• Written problem A
Which sums of money does XY offer ZZ in the essay on wrongful convictions? List every one.
• Written problem B
In the essay on wrongful convictions, what was the slogan in Germany when the wall came down?
• Written problem C
Reproduce word for word the passage of the essay on wrongful convictions between "There is probably" and "I’ll not do it.", inclusive.

• Source extract
Civil Rights March on Washington, D.C., August 28, 1963; Photo: Rowland Scherman for USIA
Most people do not agree with keeping innocent prisoners incarcerated. Some of them try to help. But very often, they do not see any positive results after years. Frustrated they move on with their lives and the wrongfully convicted stays where he (or she) does not belong.
What is needed is a real, i.e. effective, concept. And that is pretty much political. Effective campaigns do not get around political campaigns. See all the successful organizations and lobbyists! All of them contact those in power. And who does matter to politicians and legislators? The performance principle governs our civilization, so the strongest usually prevails. Unfortunately, often it is not the morality but the money that convinces.
There is probably hardly anyone (in a powerful position or not) who is not potentially corrupt. It is just a matter of the price. Example: XY wants ZZ to do something, but ZZ does not want to.
XY: How much do you want?
ZZ: Nothing, I’ll not do it.
XY: Come on! …100.00 $? …1000.00 $? …10,000.00 $? …100,000.00? …1,000,000.00 $? …
Human rights activists and civil rights activists seldom have the funds needed to act like XY. Their power is people – especially masses of voters, who are capable of voting out ZZ or his party. Theoretically, those masses one day might found their own party. Or better even: Look what happened in Germany on November 9, 1989 (25 years ago) when the wall and a whole system came down! In the aftermath, the Cold War between the USA and Russia ended in 1991. “We are the people” was the slogan. And people do have immense power, if ignited.

• Stored rows
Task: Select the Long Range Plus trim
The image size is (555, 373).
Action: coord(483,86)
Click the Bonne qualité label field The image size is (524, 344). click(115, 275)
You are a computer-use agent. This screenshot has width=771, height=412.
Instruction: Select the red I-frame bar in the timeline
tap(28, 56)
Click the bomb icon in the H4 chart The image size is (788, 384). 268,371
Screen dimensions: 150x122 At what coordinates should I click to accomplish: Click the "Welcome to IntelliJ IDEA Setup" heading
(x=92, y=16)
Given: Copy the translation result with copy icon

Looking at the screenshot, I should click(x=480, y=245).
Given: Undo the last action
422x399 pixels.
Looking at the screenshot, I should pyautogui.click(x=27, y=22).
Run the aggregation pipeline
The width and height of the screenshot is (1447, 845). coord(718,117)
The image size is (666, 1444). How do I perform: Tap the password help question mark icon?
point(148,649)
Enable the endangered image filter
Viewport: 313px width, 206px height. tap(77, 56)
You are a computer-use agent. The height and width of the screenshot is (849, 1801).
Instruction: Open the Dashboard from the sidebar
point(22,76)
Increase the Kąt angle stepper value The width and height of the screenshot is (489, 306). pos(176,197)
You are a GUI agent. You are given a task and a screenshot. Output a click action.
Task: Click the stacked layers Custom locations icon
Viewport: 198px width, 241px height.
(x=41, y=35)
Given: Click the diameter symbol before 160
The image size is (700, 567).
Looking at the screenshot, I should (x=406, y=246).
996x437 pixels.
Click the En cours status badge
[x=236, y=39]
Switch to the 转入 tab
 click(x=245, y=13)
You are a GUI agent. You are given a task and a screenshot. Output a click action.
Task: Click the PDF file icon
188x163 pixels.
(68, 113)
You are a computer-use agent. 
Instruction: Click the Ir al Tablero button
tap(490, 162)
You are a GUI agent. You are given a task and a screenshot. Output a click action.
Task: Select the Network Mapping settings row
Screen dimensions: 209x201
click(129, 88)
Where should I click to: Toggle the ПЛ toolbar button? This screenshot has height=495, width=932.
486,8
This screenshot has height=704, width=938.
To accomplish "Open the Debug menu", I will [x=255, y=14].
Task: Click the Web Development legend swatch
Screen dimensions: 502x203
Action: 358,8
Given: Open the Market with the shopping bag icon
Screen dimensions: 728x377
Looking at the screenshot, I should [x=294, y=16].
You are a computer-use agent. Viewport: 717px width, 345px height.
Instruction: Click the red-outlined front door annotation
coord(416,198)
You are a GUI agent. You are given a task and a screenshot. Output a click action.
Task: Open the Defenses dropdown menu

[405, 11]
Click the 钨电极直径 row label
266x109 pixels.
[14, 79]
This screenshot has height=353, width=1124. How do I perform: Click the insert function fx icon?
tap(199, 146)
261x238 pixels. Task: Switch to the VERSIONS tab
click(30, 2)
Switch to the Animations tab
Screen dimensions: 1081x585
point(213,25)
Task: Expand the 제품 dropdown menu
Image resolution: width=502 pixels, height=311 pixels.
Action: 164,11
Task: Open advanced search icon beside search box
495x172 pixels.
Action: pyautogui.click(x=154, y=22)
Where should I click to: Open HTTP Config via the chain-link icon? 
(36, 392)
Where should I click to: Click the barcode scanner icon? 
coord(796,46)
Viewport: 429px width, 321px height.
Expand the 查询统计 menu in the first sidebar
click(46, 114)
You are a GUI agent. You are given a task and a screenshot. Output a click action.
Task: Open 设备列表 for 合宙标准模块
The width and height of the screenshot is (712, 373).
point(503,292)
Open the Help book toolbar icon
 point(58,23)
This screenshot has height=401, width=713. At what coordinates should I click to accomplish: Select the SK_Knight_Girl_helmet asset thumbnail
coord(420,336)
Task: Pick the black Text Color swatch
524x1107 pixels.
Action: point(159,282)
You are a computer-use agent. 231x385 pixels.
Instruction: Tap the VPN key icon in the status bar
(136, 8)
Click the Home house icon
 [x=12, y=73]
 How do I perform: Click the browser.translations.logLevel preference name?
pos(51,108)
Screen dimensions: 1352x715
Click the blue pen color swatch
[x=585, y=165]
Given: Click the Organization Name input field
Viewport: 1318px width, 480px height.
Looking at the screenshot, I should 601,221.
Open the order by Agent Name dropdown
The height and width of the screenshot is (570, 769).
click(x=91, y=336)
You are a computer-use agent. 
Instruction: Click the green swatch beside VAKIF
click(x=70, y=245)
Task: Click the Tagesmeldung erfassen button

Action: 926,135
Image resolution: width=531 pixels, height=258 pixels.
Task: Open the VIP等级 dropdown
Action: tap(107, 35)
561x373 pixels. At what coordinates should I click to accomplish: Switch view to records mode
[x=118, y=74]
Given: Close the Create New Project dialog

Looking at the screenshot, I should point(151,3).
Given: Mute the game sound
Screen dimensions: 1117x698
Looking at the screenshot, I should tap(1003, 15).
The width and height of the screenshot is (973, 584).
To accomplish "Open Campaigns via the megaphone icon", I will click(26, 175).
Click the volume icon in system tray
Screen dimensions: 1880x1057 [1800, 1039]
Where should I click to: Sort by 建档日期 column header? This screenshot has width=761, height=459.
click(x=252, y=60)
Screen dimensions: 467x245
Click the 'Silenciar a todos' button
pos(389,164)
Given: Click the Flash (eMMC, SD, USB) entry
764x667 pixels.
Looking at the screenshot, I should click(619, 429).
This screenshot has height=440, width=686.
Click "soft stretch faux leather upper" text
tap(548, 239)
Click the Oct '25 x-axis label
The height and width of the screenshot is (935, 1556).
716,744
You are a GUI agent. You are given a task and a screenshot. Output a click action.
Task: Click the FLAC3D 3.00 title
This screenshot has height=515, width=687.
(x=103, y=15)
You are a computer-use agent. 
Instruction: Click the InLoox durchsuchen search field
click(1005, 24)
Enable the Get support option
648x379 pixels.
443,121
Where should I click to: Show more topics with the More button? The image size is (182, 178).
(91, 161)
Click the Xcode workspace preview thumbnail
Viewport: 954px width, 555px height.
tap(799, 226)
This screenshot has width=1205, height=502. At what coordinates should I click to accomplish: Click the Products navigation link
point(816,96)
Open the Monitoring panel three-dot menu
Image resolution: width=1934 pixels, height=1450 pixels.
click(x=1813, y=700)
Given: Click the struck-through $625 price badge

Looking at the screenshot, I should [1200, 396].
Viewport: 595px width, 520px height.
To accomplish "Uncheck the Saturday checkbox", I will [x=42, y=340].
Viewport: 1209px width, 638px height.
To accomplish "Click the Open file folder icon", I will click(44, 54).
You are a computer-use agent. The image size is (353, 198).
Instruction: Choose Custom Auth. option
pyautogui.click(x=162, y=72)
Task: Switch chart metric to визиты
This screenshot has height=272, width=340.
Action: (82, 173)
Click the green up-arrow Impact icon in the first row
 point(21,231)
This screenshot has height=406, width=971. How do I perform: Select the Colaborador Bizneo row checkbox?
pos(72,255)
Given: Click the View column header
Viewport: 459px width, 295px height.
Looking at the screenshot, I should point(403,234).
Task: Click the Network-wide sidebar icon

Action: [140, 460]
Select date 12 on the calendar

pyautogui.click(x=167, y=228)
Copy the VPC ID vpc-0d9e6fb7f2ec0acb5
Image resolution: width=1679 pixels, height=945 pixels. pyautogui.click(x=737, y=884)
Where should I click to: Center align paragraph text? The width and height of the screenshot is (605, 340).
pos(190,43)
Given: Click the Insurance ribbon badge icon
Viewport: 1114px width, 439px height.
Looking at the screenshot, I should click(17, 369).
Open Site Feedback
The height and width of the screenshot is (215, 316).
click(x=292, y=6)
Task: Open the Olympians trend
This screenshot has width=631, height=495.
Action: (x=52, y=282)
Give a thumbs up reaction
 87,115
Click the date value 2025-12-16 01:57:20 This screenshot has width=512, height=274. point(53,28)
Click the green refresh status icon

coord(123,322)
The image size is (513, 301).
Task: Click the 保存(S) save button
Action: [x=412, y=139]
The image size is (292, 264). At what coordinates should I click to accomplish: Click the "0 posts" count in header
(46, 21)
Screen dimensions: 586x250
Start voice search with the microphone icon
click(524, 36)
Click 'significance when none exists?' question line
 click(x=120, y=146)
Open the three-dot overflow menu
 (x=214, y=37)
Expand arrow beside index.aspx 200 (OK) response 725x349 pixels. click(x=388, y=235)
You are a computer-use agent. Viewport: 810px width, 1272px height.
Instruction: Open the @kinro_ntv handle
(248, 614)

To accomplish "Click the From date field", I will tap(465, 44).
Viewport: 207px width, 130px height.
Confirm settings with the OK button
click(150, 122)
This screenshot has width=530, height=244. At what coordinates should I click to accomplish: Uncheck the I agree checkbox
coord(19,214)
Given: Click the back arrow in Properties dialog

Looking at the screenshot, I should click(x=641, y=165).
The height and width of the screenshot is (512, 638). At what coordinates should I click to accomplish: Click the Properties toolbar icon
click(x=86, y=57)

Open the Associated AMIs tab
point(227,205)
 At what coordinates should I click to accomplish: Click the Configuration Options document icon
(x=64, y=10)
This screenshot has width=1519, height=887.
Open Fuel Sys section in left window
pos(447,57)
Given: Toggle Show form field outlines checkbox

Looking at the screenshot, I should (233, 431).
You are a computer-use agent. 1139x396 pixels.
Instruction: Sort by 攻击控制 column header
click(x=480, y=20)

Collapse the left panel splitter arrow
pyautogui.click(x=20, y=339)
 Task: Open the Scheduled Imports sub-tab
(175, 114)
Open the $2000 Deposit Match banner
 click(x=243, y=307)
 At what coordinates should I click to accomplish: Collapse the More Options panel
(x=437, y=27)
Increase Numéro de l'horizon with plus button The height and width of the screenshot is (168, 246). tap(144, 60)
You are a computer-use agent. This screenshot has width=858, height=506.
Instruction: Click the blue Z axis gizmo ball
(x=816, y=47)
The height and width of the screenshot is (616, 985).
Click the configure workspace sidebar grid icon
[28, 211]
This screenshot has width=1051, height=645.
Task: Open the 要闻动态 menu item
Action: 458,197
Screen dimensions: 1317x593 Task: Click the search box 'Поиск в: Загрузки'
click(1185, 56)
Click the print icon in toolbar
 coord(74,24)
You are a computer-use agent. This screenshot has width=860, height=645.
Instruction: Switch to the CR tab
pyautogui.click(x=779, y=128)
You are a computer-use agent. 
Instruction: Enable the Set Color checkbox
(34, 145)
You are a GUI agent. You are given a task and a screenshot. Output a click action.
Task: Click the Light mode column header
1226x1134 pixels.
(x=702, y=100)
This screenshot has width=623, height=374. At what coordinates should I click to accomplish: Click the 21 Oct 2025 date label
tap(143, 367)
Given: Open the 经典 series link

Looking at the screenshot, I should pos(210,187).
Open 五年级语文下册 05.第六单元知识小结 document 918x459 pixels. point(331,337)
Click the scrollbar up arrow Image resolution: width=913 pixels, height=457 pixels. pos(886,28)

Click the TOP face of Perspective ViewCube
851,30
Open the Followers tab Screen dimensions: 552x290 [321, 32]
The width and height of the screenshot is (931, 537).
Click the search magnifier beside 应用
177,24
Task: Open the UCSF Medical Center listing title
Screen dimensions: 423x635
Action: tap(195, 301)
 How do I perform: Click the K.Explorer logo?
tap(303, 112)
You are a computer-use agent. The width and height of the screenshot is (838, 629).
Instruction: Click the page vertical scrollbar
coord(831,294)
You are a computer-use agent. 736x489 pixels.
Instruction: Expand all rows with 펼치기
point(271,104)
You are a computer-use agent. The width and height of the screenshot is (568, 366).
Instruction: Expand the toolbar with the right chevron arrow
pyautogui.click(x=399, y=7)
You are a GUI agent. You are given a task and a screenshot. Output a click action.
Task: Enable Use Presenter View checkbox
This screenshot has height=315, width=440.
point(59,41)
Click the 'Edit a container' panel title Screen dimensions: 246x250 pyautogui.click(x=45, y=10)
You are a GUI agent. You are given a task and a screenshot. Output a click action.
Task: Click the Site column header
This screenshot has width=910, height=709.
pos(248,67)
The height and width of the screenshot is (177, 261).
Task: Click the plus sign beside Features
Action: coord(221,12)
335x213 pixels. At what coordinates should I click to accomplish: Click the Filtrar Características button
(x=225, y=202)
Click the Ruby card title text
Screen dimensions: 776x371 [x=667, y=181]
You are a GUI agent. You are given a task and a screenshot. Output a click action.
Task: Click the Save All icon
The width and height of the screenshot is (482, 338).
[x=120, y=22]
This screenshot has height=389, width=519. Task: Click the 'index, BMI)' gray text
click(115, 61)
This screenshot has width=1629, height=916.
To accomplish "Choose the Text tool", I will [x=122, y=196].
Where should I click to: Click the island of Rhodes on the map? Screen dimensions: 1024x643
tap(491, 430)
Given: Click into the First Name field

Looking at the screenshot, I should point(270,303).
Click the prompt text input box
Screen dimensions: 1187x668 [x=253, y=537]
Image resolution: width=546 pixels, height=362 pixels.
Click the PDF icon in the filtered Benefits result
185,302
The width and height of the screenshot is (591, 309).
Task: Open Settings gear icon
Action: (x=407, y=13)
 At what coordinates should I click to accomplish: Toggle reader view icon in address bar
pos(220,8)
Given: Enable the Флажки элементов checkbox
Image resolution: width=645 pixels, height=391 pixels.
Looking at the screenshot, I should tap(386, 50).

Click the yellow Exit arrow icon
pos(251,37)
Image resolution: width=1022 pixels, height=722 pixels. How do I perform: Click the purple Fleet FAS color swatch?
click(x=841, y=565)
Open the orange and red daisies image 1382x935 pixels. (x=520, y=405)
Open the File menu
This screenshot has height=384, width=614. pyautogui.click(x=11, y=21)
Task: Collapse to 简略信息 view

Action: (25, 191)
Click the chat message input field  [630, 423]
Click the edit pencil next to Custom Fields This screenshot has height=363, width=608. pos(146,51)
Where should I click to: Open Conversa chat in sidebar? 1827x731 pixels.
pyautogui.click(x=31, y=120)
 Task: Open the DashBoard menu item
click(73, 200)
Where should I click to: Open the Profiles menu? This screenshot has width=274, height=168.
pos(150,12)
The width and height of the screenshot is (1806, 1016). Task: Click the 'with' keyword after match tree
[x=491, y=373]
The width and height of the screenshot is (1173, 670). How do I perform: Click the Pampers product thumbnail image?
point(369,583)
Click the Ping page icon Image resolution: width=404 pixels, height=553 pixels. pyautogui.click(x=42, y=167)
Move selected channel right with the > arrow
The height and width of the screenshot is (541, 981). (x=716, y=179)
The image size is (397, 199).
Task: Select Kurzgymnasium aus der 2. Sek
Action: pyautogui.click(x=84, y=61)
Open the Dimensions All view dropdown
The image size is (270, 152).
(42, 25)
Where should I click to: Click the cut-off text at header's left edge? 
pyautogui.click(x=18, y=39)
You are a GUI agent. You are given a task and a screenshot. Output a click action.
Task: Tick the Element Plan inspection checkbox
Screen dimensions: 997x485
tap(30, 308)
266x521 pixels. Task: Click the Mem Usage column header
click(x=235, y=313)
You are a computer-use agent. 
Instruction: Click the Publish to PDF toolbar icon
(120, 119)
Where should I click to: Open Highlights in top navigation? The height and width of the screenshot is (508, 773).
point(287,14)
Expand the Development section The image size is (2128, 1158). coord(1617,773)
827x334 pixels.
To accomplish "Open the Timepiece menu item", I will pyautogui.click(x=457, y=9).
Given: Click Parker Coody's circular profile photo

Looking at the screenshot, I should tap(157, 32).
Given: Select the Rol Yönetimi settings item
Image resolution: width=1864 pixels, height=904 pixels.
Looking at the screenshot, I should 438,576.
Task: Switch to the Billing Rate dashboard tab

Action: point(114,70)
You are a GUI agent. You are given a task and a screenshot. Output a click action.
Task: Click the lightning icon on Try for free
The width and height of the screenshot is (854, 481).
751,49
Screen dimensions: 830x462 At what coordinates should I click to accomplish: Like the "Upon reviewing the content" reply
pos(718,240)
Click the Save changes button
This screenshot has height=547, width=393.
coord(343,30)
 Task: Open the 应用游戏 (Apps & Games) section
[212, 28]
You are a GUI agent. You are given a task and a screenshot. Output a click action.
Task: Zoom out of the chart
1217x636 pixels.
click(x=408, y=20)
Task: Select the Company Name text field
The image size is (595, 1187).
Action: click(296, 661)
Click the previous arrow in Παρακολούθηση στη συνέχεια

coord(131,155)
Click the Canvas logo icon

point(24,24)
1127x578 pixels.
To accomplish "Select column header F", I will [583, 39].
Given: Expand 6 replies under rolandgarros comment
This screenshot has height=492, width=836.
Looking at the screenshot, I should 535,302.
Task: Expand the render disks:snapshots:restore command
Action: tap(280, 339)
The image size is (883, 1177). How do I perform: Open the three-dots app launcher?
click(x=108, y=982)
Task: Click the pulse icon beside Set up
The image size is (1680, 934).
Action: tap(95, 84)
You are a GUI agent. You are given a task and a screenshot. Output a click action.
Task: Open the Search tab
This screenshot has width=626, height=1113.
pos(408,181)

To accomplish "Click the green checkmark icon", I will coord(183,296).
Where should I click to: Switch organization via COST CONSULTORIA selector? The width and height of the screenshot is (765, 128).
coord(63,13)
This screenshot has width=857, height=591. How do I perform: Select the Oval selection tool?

• Complete response A
100.00 $, 1000.00 $, 10,000.00 $, 100,000.00, 1,000,000.00 $

• Complete response B
"We are the people"

• Complete response C
There is probably hardly anyone (in a powerful position or not) who is not potentially corrupt. It is just a matter of the price. Example: XY wants ZZ to do something, but ZZ does not want to.
XY: How much do you want?
ZZ: Nothing, I’ll not do it.